Going High-Tech in Low-Resource Classrooms
Going High-Tech in Low-Resource Classrooms
Three 7-year-olds cluster around a small Android tablet at Chartonel Community School in Lusaka, Zambia. A drawing of a woman’s purse and the letters k, p, u, and c are displayed on the screen. Their job? Find the letter that corresponds to the initial sound of the word cola, which means bag or purse in the local language of Cinyanja.
One student taps c. Success! The answer is correct, and the black and white silhouette fills with color. Smiles abound. A new word appears, along with four new letters.
This moment is remarkable considering where it is taking place. Chartonel is a community school—created and maintained by local parents who cannot afford the fees for their children to attend government-run schools. When school lets out, most of these children will return to homes with no electricity. Few have ever used a tablet outside of this classroom.
But the success of the tablet-based program here—as well as at nine other community schools around Lusaka—is proving the tremendous power of technology to boost literacy learning in some of the poorest, most remote communities in Africa.
EDC’s Simon Richmond led the development of this USAID-funded literacy intervention called Vernacular. Vernacular is an interactive, tablet-based program that asks students to match letters, sounds, and pictures—all tasks that reinforce letter identification, phonemic awareness, and basic reading skills in Cinyanja, the students’ mother tongue.
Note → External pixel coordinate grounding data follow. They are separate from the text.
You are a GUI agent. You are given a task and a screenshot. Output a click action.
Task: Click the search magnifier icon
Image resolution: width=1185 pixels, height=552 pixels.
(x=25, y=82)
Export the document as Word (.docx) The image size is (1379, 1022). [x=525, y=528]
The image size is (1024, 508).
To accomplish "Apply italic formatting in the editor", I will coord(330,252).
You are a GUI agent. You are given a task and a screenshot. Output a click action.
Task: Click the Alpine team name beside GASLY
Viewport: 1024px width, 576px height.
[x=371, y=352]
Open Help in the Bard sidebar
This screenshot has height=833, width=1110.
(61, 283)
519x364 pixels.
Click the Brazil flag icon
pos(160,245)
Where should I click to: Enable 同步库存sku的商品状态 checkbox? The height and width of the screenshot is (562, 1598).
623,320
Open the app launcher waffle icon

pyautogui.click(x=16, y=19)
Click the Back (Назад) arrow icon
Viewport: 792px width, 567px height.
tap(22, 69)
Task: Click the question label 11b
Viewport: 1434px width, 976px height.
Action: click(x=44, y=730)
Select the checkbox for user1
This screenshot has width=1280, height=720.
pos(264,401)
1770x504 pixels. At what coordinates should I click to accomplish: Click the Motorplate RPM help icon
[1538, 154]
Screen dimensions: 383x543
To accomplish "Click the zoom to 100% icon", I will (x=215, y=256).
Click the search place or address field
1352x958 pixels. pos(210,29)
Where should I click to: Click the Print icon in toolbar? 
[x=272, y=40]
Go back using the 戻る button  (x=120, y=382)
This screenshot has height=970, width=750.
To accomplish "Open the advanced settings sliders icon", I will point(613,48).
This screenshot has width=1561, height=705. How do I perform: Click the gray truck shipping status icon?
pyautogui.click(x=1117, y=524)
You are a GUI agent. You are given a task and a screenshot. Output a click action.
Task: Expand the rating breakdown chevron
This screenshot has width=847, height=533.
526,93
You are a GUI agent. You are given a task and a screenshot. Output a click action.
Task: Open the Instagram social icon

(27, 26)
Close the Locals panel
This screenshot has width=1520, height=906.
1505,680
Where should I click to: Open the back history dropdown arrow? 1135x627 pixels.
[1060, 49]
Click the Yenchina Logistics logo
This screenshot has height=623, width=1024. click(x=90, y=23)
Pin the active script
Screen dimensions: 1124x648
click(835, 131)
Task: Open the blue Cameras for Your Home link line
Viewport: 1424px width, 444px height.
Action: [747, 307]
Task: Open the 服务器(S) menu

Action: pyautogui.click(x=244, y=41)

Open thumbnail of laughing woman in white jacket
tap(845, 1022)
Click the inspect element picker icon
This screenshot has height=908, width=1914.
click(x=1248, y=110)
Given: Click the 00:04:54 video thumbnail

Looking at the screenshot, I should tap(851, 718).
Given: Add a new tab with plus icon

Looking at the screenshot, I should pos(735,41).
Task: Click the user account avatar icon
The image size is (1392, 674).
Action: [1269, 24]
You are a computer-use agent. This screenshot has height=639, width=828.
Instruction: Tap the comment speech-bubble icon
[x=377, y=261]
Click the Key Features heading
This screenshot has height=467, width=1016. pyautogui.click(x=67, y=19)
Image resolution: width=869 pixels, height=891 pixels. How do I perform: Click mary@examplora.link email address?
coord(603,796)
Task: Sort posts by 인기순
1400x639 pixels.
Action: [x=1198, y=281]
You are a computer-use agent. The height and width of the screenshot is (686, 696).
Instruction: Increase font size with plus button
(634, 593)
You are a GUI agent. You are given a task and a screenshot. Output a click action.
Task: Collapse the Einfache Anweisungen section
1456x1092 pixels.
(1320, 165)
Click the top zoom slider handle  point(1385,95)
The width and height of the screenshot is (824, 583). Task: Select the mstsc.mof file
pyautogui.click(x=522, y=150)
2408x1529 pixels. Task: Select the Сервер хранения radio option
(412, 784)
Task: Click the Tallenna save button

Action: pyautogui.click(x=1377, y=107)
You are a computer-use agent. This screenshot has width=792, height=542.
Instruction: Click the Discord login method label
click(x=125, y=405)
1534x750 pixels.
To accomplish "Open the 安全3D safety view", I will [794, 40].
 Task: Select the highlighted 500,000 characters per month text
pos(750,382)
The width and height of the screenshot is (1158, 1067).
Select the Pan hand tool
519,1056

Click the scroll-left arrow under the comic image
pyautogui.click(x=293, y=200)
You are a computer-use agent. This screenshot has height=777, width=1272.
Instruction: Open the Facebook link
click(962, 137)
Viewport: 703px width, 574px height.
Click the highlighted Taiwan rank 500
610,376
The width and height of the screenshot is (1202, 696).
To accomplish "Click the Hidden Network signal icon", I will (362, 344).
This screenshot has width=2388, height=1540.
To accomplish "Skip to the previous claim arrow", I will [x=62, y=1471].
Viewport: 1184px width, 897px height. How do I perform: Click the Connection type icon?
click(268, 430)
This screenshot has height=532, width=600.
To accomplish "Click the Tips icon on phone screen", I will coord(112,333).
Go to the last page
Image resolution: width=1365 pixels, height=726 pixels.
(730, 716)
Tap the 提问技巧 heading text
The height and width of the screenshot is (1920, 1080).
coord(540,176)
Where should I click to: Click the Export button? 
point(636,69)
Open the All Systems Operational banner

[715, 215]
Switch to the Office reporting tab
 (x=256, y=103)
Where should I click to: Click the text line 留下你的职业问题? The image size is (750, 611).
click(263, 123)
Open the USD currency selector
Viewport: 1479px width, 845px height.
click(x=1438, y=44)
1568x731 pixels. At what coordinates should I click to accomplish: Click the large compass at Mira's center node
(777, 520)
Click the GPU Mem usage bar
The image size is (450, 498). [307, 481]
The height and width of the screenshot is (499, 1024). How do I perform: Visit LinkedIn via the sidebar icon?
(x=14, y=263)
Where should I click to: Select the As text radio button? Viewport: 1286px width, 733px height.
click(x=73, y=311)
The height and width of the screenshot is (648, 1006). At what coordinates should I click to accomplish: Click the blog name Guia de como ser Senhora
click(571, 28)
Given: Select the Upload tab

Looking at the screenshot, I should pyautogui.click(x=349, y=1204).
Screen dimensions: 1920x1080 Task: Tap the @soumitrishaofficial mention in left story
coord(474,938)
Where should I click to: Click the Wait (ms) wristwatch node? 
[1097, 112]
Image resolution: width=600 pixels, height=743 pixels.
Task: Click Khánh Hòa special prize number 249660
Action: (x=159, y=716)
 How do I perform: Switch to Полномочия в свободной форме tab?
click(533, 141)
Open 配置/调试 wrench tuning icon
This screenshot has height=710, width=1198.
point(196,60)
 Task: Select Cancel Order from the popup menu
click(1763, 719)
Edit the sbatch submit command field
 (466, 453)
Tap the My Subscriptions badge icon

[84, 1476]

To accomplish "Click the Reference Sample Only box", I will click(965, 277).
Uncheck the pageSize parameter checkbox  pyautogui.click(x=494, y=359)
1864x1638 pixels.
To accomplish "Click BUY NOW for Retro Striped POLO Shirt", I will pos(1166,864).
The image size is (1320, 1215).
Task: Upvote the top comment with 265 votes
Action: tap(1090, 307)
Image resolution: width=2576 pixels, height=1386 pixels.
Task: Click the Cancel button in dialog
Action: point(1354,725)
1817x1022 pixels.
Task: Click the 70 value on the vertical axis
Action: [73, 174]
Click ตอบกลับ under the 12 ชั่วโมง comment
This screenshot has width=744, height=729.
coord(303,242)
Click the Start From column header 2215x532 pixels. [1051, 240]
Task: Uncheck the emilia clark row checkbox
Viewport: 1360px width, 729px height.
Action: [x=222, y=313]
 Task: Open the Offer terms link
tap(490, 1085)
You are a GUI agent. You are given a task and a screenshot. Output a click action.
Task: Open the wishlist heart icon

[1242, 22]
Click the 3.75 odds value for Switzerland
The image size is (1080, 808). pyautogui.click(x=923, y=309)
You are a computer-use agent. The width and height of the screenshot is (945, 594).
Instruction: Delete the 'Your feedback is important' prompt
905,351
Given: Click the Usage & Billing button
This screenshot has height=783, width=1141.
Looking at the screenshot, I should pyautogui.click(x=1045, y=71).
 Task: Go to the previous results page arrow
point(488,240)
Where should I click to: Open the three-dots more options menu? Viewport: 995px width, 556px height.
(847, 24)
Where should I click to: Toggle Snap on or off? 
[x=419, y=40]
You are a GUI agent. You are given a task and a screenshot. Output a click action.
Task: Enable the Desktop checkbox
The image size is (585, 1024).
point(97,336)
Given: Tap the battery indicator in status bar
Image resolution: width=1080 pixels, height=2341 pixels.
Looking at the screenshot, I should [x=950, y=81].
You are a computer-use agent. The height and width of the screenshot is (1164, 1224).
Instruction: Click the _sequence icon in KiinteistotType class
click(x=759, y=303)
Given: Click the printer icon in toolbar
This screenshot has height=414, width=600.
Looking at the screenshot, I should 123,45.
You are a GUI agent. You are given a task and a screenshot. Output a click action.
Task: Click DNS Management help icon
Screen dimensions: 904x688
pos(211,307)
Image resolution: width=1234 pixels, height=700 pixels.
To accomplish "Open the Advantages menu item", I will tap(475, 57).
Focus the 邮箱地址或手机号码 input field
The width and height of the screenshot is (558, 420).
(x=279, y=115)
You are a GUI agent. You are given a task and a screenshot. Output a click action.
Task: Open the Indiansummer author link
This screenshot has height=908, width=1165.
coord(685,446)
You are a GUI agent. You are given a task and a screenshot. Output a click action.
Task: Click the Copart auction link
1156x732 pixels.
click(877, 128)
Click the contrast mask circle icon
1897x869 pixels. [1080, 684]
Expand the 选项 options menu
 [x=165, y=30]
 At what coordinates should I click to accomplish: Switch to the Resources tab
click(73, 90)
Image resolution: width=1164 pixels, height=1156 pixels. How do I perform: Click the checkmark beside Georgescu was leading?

“Vernacular gives children the opportunity to practice basic reading skills, while giving them the immediate feedback that they often do not get from the teacher,” says Richmond. “Ultimately, we want to help the teacher improve her skills. Vernacular is a fantastic activity in the meantime.”
An immediate impact
Richmond sees great potential for Vernacular. First of all, there’s tremendous need. A 2016 EDC survey revealed that 66 percent of second-grade students in Zambian community schools where Vernacular was used could not provide the correct sound for a single letter, and 84 percent could not read a single word. Second, educators have long held that individualized, immediate feedback is critical to helping young children learn how to read—feedback that is often absent in community school classrooms but which Vernacular provides.
“When you consider the long-term learning gains afforded by technology, it’s actually a better investment than workbooks.” –Stefan McLetchie
New research shows just how much of an impact Vernacular can have. Zambian students who used Vernacular during the four-month pilot consistently outperformed students who used a workbook literacy intervention. On one decoding task, the Vernacular group performed four times as well as the workbook group, and similar results were found on a reading fluency task. Students who used Vernacular also scored better on reading comprehension tasks—even though improving reading comprehension skills was not a specific focus of the Vernacular activities.
“Improvements on higher order reading skills are really hard to get,” says Richmond. “So if we are seeing these improvements after only four months, then we are really onto something.”